Waar deze zaak over gaat
De heer en mevrouw [de heer en mevrouw] bevinden zich in een problematische schuldensituatie. Zij hebben een voorstel gedaan aan hun schuldeisers, waarbij een deel van de vorderingen wordt voldaan en het resterende deel door de schuldeiser wordt kwijtgescholden. Omdat niet alle schuldeisers met dit voorstel hebben ingestemd, hebben de heer en mevrouw [de heer en mevrouw] de rechtbank verzocht het aangeboden akkoord dwingend op te leggen. Dit verzoek wordt door de rechtbank afgewezen. De rechtbank legt hierna uit waarom zij zo beslist.

1.De feiten waar de rechtbank van uit gaat

1.1.
De heer en mevrouw [de heer en mevrouw] hebben de afgelopen jaren een schuldenlast opgebouwd van € 215.007,10 aan 29 schuldeisers. Het is de heer en mevrouw [de heer en mevrouw] niet gelukt om zelf een oplossing te vinden voor deze schulden. Met behulp van Modus Vivendi hebben zij voor het laatst op 30 januari 2024 een schuldregeling aangeboden (prognoseakkoord). Dit voorstel houdt in dat over een periode van achttien maanden aan de schuldeisers met een recht van voorrang een uitkering wordt aangeboden van 15,37% en aan de gewone schuldeisers een uitkering van 7,69%, tegen kwijtschelding van het restant van hun vorderingen. Deze percentages zijn gebaseerd op de afloscapaciteit van de heer en mevrouw [de heer en mevrouw] op basis van hun inkomen. Dat betekent dat de afloscapaciteit (en daarmee ook de uiteindelijke uitkering aan de schuldeisers) eventueel hoger of lager kan uitvallen.
1.2.
SVHW is niet akkoord gegaan met dit voorstel. De heer en mevrouw [de heer en mevrouw] hebben een schuld aan SVHW van € 605,73, dat is 0,28% van de totale schuldenlast.
1.3.
Garage [bedrijfsnaam 1] is niet akkoord gegaan met dit voorstel. De heer en mevrouw [de heer en mevrouw] hebben een schuld aan Garage [bedrijfsnaam 1] van € 252,44, dat is 0,11% van de totale schuldenlast.
1.4.
Autobedrijf [bedrijfsnaam 2] is niet akkoord gegaan met dit voorstel.
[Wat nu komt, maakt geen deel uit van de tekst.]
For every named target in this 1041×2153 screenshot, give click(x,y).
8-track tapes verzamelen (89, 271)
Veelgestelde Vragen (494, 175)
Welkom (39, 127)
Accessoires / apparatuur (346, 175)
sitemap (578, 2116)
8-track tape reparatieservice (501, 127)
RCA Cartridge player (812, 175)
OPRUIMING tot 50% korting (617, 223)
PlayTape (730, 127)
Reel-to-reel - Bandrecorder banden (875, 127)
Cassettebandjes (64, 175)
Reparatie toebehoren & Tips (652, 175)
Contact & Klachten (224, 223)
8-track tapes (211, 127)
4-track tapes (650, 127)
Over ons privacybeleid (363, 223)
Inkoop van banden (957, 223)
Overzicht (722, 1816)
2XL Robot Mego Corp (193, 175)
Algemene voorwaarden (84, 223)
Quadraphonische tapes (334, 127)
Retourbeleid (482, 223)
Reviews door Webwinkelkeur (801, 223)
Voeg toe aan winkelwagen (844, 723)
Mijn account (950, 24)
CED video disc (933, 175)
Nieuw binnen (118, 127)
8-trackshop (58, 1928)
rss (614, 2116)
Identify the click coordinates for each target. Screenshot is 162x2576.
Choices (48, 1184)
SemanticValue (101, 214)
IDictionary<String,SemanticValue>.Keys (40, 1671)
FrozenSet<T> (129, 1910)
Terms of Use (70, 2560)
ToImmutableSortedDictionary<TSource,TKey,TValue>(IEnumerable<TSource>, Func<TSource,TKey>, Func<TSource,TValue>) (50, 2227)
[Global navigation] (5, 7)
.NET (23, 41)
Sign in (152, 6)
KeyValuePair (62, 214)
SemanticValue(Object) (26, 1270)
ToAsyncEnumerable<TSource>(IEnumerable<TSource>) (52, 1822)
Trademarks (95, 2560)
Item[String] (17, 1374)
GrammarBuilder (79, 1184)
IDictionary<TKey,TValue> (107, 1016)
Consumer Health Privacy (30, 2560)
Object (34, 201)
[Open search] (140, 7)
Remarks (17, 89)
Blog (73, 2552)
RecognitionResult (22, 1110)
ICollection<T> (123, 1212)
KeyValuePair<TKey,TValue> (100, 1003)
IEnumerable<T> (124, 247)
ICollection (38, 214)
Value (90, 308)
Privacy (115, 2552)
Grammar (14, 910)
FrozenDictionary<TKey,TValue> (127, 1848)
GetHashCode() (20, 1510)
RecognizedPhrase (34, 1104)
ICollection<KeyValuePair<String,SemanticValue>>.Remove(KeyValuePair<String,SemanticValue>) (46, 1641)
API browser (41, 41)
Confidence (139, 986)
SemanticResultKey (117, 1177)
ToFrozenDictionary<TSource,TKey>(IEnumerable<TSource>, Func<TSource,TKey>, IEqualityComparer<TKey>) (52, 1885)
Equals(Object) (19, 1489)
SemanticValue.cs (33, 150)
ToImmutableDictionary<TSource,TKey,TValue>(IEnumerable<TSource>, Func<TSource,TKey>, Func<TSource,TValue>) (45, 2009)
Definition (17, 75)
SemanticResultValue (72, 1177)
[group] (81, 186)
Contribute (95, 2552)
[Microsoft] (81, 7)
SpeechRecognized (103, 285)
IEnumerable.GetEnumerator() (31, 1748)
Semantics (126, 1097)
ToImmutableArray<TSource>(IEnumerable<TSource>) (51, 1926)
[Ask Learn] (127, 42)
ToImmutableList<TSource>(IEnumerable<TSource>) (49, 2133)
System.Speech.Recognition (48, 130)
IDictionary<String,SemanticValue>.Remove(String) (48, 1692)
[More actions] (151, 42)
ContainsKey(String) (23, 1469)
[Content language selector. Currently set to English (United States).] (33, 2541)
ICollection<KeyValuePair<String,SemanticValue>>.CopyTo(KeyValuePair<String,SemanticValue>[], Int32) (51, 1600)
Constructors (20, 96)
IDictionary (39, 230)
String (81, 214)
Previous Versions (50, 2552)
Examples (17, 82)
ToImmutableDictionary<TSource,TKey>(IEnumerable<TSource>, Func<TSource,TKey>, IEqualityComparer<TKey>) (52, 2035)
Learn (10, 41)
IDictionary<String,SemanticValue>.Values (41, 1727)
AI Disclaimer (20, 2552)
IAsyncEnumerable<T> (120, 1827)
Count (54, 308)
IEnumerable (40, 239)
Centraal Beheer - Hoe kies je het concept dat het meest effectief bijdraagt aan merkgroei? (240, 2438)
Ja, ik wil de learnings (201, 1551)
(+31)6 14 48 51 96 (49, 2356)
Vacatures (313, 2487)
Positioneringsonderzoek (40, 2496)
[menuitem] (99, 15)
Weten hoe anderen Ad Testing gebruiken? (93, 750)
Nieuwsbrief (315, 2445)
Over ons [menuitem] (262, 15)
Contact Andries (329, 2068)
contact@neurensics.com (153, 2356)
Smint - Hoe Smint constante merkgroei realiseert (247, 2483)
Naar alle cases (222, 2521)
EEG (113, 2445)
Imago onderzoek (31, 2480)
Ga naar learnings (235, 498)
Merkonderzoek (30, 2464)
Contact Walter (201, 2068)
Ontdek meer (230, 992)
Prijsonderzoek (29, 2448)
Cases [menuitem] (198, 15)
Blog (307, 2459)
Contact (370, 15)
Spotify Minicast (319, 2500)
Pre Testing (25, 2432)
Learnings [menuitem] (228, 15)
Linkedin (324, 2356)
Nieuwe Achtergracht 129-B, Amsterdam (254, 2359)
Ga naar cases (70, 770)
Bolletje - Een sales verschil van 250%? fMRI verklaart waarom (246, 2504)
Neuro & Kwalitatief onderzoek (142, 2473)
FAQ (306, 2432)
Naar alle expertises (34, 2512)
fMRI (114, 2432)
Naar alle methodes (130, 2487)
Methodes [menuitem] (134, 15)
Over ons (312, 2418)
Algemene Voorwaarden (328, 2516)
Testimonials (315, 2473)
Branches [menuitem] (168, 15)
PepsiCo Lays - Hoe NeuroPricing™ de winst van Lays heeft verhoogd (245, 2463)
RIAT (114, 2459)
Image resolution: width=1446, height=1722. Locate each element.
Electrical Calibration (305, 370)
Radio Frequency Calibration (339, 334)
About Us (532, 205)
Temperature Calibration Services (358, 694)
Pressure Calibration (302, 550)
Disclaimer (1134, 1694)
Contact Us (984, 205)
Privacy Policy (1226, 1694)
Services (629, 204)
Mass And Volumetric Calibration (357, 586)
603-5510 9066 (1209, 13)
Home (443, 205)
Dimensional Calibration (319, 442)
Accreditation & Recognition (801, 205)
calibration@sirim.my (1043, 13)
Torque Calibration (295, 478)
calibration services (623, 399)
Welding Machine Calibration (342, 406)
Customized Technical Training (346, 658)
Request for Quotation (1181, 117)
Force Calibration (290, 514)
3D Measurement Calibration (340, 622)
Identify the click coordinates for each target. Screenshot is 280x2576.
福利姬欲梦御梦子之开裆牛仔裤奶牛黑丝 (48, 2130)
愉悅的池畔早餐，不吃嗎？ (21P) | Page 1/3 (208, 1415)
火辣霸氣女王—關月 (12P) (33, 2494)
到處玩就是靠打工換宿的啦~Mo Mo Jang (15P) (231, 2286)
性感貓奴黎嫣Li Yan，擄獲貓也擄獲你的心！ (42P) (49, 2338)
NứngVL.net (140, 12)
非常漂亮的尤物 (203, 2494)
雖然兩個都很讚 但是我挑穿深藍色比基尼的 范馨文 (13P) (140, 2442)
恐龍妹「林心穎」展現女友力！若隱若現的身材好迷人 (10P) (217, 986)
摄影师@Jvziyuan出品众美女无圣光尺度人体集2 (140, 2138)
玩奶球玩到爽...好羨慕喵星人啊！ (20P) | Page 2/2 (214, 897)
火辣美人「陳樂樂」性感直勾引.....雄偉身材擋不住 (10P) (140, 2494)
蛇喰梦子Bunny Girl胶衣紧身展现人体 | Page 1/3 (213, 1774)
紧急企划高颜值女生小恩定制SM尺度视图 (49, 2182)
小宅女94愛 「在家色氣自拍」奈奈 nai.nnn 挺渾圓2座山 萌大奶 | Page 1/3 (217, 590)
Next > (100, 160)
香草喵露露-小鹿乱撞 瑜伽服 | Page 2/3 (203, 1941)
De heer en mevrouw [de heer en mevrouw] hebben een schuld aan Autobedrijf [bedrijfsnaam 2] van € 867,46, dat is 0,40% van de totale schuldenlast.
1.5.
De heer [naam] is niet akkoord gegaan met dit voorstel. De heer en mevrouw [de heer en mevrouw] hebben een schuld aan de heer [naam] van € 16.689,86, dat is 7,76% van de totale schuldenlast.
1.6.
De Wereldlach is niet akkoord gegaan met dit voorstel. De heer en mevrouw [de heer en mevrouw] hebben een schuld aan De Wereldlach van € 438,82, dat is 0,20% van de totale schuldenlast.
1.7.
I.D. Training is niet akkoord gegaan met dit voorstel. De heer en mevrouw [de heer en mevrouw] hebben een schuld aan I.D. Training van € 337,18, dat is 0,16% van de totale schuldenlast.
1.8.
Om tot een oplossing voor hun schulden te komen hebben de heer en mevrouw [de heer en mevrouw] op 12 juni 2024 bij de rechtbank twee verzoeken ingediend. In de eerste plaats willen zij dat de rechtbank verweerders (SVHW, Garage [bedrijfsnaam 1] , Autobedrijf [bedrijfsnaam 2] , de heer [naam] , De Wereldlach en I.D. Training) dwingt mee te werken aan de schuldregeling (een dwangakkoord oplegt). Wanneer de rechtbank dit verzoek afwijst, willen ze worden toegelaten tot de wettelijke schuldsaneringsregeling (WSNP).

2.De procedure

2.1.
De verzoeken van de heer en mevrouw [de heer en mevrouw] zijn behandeld op de zitting van 15 juli 2024. Op deze zitting verschenen:
- de heer en mevrouw [de heer en mevrouw] ,
- de heer G.J. van Rossen, schuldhulpverlener bij Modus Vivendi,
- mr. I.P. van Rossen, advocaat van de heer en mevrouw [de heer en mevrouw] .
2.2.
B. Vredevoort heeft namens de heer [naam] bij verweerschrift van 10 juli 2024 schriftelijk gereageerd.
2.3.
SVHW, Garage [bedrijfsnaam 1] , Autobedrijf [bedrijfsnaam 2] , De Wereldlach en I.D. Training zijn opgeroepen, maar niet op de zitting verschenen en hebben evenmin hun standpunten kenbaar gemaakt.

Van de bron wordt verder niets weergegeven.